#### Given entries
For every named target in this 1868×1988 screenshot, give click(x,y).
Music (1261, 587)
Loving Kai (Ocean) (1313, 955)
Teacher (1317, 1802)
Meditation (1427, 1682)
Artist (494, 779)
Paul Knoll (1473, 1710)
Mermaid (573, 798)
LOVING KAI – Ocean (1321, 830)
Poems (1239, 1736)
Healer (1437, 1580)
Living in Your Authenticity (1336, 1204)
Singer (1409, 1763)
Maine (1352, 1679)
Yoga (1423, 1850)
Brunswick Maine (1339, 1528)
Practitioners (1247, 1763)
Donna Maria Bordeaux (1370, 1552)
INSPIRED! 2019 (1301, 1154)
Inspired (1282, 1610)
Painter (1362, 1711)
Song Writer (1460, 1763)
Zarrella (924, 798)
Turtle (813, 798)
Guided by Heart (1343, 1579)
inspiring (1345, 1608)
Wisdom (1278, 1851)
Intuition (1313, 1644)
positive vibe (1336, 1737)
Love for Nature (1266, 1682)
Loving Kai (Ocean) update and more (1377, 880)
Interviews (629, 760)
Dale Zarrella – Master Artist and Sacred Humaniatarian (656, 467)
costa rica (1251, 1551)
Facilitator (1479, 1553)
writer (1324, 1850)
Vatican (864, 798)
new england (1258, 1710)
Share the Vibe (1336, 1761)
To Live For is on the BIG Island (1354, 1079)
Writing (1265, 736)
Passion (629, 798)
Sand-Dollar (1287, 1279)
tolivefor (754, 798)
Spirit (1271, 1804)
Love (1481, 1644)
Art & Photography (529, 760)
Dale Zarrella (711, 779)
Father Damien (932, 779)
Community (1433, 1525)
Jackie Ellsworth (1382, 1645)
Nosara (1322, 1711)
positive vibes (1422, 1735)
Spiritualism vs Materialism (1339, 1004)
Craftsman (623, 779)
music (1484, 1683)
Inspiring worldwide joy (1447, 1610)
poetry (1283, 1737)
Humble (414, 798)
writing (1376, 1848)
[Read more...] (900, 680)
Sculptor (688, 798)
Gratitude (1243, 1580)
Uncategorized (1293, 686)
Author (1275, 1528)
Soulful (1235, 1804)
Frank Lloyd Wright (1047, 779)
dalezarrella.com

#### What is expected
Restate the listing above word for word.

#### Result for this task
For every named target in this 1868×1988 screenshot, give click(x,y).
Music (1261, 587)
Loving Kai (Ocean) (1313, 955)
Teacher (1317, 1802)
Meditation (1427, 1682)
Artist (494, 779)
Paul Knoll (1473, 1710)
Mermaid (573, 798)
LOVING KAI – Ocean (1321, 830)
Poems (1239, 1736)
Healer (1437, 1580)
Living in Your Authenticity (1336, 1204)
Singer (1409, 1763)
Maine (1352, 1679)
Yoga (1423, 1850)
Brunswick Maine (1339, 1528)
Practitioners (1247, 1763)
Donna Maria Bordeaux (1370, 1552)
INSPIRED! 2019 (1301, 1154)
Inspired (1282, 1610)
Painter (1362, 1711)
Song Writer (1460, 1763)
Zarrella (924, 798)
Turtle (813, 798)
Guided by Heart (1343, 1579)
inspiring (1345, 1608)
Wisdom (1278, 1851)
Intuition (1313, 1644)
positive vibe (1336, 1737)
Love for Nature (1266, 1682)
Loving Kai (Ocean) update and more (1377, 880)
Interviews (629, 760)
Dale Zarrella – Master Artist and Sacred Humaniatarian (656, 467)
costa rica (1251, 1551)
Facilitator (1479, 1553)
writer (1324, 1850)
Vatican (864, 798)
new england (1258, 1710)
Share the Vibe (1336, 1761)
To Live For is on the BIG Island (1354, 1079)
Writing (1265, 736)
Passion (629, 798)
Sand-Dollar (1287, 1279)
tolivefor (754, 798)
Spirit (1271, 1804)
Love (1481, 1644)
Art & Photography (529, 760)
Dale Zarrella (711, 779)
Father Damien (932, 779)
Community (1433, 1525)
Jackie Ellsworth (1382, 1645)
Nosara (1322, 1711)
positive vibes (1422, 1735)
Spiritualism vs Materialism (1339, 1004)
Craftsman (623, 779)
music (1484, 1683)
Inspiring worldwide joy (1447, 1610)
poetry (1283, 1737)
Humble (414, 798)
writing (1376, 1848)
[Read more...] (900, 680)
Sculptor (688, 798)
Gratitude (1243, 1580)
Uncategorized (1293, 686)
Author (1275, 1528)
Soulful (1235, 1804)
Frank Lloyd Wright (1047, 779)
dalezarrella.com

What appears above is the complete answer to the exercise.